To make matters worse for it’s launch, Tiger’s other follies were no third party support and not catering to the video game media at the time. In terms of the third party, Tiger made no kits available (the necessary ingredient to get third parties interested and developing). To make those matters a bit more sticky, Tiger did have titles like Sonic Jam and Fighters Mega Mix from Sega, or Mortal Kombat Trilogy from Williams, but Tiger was licensing those ideas and then building them in-house, like they did their LCD game licenses the previous 20 years, not vice-a-versa. The result is these games at times feel like weird black market knockoffs more than they did a true Mortal Kombat game or such. Tiger also skipped over any of the video game media at the time not giving them press releases, games to review etc;, and so the result is it just wasn’t covered there. In Tiger’s mind, they did what they did for their success with the LCD games and that was just put out a few TV commercials, make sure it shows up in a few toy catalogs and have faith that it will sell itself. However the world of video gaming was especially changing and Tiger didn’t realize the market of teens and adults they wanted were avid readers of all the video game magazines on the stands and at the time, and so the result was to further miss their target mark. Now, not everything is bad with the Game.Com and it’s games. In fact several games are very playable and must haves if you decide to hunt down the system. Puzzle games like Lights Out, Henry, Quiz Wiz: Cyber Trivia, Monopoly, Wheel of Fortune and Wheel of Fortune 2, all stand out due their simplified graphics make it easy to play, and frequently take advantage of the touch screen to play. Middle ground games include Duke Nukeem 3D, Frogger (based off the 1997 version), Centipede (based off the 1998 version) and Mortal Kombat Trilogy, although Mortal Kombat fans should note it is the weirdest character selection possible (literally just Cyrax, Ermac, Jade, Mileena, Sektor, Kitana, Motaro, Nightwolf, Noob Saibot, Raiden, Reptile and Shao Kahn).

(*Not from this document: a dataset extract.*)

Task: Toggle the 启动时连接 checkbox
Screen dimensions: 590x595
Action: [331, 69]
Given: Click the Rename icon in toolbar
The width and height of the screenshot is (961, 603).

There are of course what most feel are unplayable messes like it’s versions of Sonic Jam, Fighters Megamix and Lost World:Jurassic Park, however these titles hold up a lot better on emulation, so if you don’t want the real deal, you may actually get some enjoyment out of them this way, but beware the archaic midi scores are still a downer.

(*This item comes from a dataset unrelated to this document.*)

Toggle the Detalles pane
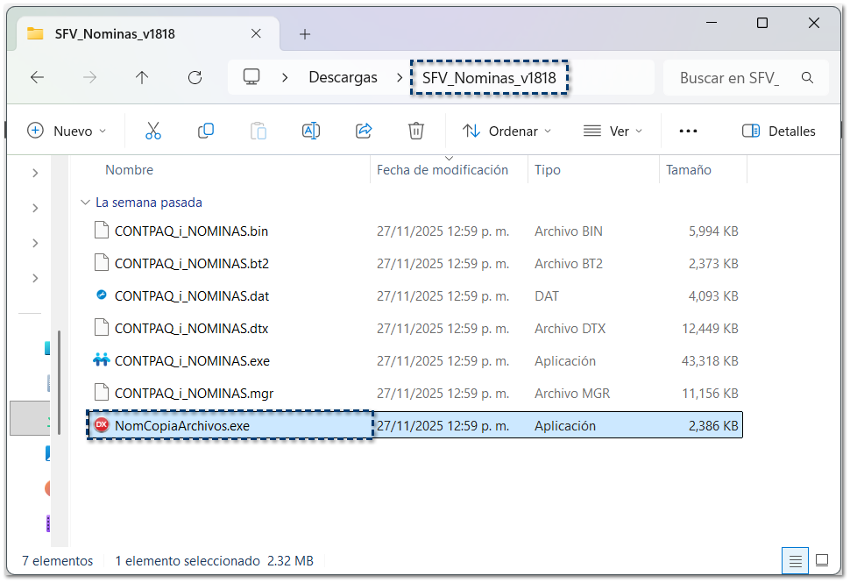Viewport: 850px width, 583px height. [x=778, y=131]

Over all there are some gamers who just love their Game.Com and can fondly remember opening it up Christmas morning in 1997, before leaving it behind for a Neo-Geo Pocket, or jumping on the Pokemon bandwagon, or buying an import Bandai Wonderswan, etc;. Tiger didn’t dabble for quite a bit of time with a console after this, but they’d continue to have much success still with LCD games into the early-otts. Eventually Tiger was bought by Hasbro Toys and now Hasbro has its own video game division that makes third party games for other consoles.
A failure to many but a success to some, we can at least say Tiger Game.Com gave it a shot, and holds a record for inventiveness (again the touch screen/internet beat he Nintendo DS by seven whole years). If you have some time to take the dare, give it a shot.